■ Job A
Repeat the interview word for word between "ALW: The exhibited" and "same exhibition twice.", inclusive.

ALW: The exhibited paintings are all exclusively beige – not only a reference to the current minimalist art trend, but also to the particular colour that most seniors prefer to dress up with. You even installed a beige carpet in the gallery space. What did you gain from exploring this cultural phenomenon in a context of contemporary art?

MF: I made the first exhibition with exclusively beige pictures and I am exceptionally pleased with the result. The process of entering unexplored and new territory is more important for me. I have never showed paintings, have not made a long film and haven't worked with assistants. It proved to myself that there is a real quality in doing new things and it never showing the same exhibition twice.

■ Excerpted data
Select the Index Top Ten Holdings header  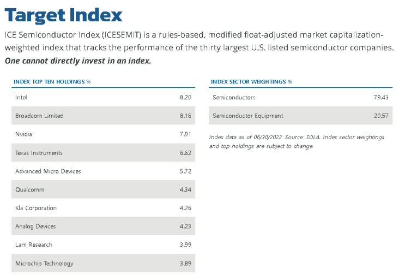click(x=52, y=82)
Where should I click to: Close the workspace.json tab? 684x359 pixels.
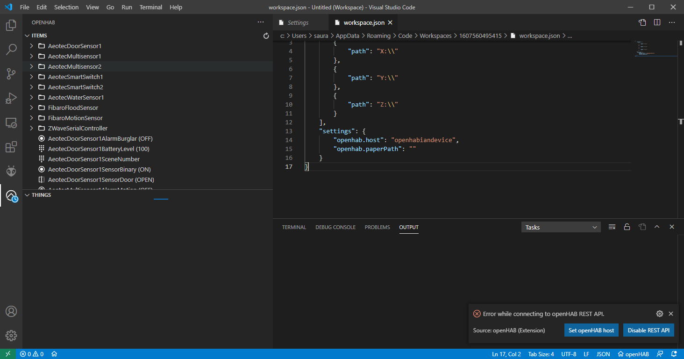click(x=390, y=22)
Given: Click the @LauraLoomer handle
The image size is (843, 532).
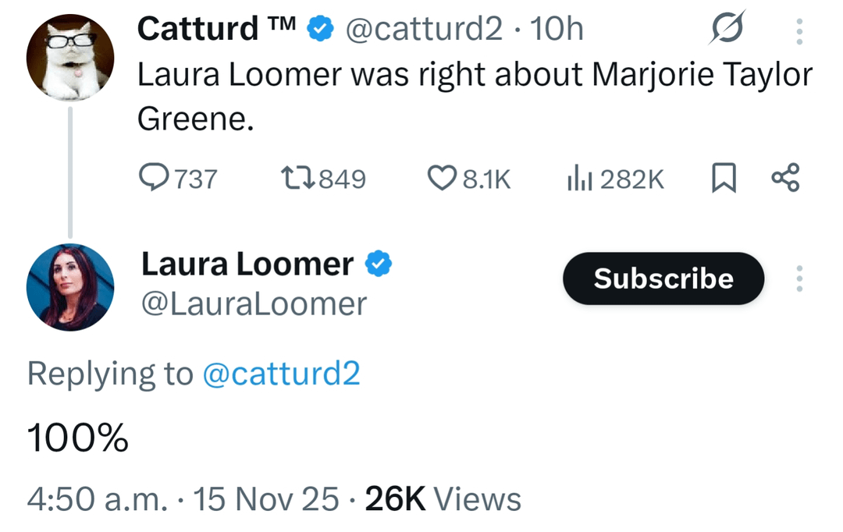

■ Job B
Rewrite the records between the line holding "Where should I" and the end of the records, inclusive, with their requests, and add 5 to each coordinate in the answers. Leave the pictures out.

■ Written response A
ALW: The exhibited paintings are all exclusively beige – not only a reference to the current minimalist art trend, but also to the particular colour that most seniors prefer to dress up with. You even installed a beige carpet in the gallery space. What did you gain from exploring this cultural phenomenon in a context of contemporary art?

MF: I made the first exhibition with exclusively beige pictures and I am exceptionally pleased with the result. The process of entering unexplored and new territory is more important for me. I have never showed paintings, have not made a long film and haven't worked with assistants. It proved to myself that there is a real quality in doing new things and it never showing the same exhibition twice.

■ Written response B
Where should I click to: Close the workspace.json tab? 684x359 pixels.
click(x=395, y=27)
Given: Click the @LauraLoomer handle
The image size is (843, 532).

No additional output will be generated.